A
Andrew Robinson
Good day ,
I've been exploring XML parsers in python; particularly:
xml.etree.cElementTree; and I'm trying to figure out how to do it
incrementally, for very large XML files -- although I don't think the
problems are restricted to incremental parsing.
First problem:
I've come across an issue where etree silently drops text without
telling me; and separate.
I am under the impression that XHTML is a subset of XML (eg:defined
tags), and that once an HTML file is converted to XHTML, the body of the
document can be handled entirely as XML.
If I convert a (partial/contrived) html file like:
<html>
<div>
<p> This is example <b>bold</b> text.
</div>
</html>
to XHTML, I might do --right or wrong-- (1):
<html>
<div>
<p /> This is example <b>bold</b> text.
</div>
</html>
or, alternate difference: (2): "<p> This is example <b>bold</b> text. </p>"
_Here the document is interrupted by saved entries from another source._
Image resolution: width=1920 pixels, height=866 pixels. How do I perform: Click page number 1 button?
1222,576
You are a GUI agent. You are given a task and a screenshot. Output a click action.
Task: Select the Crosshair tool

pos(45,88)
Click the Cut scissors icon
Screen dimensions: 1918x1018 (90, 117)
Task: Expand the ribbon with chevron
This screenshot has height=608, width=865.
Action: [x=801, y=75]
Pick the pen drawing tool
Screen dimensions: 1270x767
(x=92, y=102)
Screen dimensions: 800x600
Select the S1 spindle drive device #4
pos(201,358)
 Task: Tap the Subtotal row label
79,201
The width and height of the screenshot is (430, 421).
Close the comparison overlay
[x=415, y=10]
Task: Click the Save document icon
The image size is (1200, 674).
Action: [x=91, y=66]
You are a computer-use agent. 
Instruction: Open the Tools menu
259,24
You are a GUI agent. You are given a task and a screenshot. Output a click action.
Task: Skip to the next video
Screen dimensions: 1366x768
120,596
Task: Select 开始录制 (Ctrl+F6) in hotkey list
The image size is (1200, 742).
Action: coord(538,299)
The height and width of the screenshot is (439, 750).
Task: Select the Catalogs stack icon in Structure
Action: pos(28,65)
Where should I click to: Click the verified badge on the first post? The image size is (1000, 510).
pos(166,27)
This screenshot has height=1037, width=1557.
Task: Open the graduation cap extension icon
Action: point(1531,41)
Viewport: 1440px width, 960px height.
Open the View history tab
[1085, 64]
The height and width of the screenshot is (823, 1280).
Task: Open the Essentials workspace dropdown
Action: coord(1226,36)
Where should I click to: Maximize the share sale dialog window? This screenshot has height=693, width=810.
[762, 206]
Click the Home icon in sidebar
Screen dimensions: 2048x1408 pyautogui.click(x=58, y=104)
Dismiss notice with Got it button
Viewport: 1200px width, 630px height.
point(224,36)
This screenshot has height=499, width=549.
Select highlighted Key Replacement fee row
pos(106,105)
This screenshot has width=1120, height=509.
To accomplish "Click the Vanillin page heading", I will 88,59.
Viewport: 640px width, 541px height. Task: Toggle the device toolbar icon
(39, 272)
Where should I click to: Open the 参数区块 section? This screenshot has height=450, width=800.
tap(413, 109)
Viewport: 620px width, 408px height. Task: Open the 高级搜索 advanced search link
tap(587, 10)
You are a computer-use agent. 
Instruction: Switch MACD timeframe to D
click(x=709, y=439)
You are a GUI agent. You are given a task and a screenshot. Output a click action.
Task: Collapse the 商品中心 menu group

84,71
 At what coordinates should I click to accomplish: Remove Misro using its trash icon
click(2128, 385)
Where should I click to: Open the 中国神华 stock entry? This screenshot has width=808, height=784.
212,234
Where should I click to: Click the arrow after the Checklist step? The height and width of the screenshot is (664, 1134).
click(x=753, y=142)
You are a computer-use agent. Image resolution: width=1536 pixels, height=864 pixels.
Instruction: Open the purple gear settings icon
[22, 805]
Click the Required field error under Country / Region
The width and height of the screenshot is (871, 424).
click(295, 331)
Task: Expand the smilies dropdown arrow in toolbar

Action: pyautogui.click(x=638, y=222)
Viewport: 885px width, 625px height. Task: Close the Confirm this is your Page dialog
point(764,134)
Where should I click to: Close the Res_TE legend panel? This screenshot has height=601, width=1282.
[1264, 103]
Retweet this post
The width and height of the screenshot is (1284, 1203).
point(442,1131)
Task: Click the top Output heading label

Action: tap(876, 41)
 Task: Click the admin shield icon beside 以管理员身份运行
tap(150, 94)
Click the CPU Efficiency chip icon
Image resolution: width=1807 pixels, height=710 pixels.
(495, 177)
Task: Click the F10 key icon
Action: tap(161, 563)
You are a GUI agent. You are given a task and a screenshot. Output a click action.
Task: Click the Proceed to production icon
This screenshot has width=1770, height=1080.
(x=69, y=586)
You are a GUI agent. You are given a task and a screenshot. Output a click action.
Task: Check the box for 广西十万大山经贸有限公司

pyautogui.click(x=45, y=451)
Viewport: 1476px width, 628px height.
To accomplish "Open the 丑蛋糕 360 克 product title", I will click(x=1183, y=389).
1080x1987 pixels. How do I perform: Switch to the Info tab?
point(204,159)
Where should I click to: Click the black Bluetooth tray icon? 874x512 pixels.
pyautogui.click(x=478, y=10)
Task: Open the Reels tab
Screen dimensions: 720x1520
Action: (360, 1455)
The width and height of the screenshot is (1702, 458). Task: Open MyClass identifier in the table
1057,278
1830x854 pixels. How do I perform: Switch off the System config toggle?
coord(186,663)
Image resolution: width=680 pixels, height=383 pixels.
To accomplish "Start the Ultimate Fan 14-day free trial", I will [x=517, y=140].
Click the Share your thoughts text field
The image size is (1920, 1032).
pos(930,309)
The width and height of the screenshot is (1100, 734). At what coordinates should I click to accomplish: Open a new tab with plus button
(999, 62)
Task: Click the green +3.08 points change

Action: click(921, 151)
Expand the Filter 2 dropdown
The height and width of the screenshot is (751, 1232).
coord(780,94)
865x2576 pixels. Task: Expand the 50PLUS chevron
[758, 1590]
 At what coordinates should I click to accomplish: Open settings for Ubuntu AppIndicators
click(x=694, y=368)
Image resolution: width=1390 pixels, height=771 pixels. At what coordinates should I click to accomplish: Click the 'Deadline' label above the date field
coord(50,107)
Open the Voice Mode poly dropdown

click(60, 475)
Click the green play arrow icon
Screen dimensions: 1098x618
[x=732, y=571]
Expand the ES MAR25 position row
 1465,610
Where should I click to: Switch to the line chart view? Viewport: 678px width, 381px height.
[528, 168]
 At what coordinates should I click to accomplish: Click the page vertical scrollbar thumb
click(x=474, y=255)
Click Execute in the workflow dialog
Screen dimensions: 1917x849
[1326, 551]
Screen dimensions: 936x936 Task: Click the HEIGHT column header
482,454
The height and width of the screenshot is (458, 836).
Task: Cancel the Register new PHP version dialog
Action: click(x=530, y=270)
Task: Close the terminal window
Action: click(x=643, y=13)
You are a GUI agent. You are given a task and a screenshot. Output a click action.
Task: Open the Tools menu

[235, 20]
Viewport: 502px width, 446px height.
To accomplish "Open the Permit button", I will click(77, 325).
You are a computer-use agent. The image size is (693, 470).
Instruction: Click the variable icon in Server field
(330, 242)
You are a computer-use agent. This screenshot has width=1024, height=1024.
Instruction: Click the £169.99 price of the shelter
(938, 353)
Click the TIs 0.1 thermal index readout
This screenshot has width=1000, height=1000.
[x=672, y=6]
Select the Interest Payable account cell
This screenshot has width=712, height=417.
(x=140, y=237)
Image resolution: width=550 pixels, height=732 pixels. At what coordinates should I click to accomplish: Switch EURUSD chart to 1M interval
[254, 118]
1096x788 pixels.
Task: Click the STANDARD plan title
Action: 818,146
But, when I parse with etree, in example (1) both "This is an example"
and "text." are dropped;
The missing text is part of the start, or end event tags, in the
incrementally parsed method.
Likewise: In example (2), only "text" gets dropped.
So, etree is silently dropping all text following a close tag, but
before another open tag happens.
Q:
Isn't XML supposed to error out when invalid xml is parsed?
Is there a way in etree to recover/access the dropped text?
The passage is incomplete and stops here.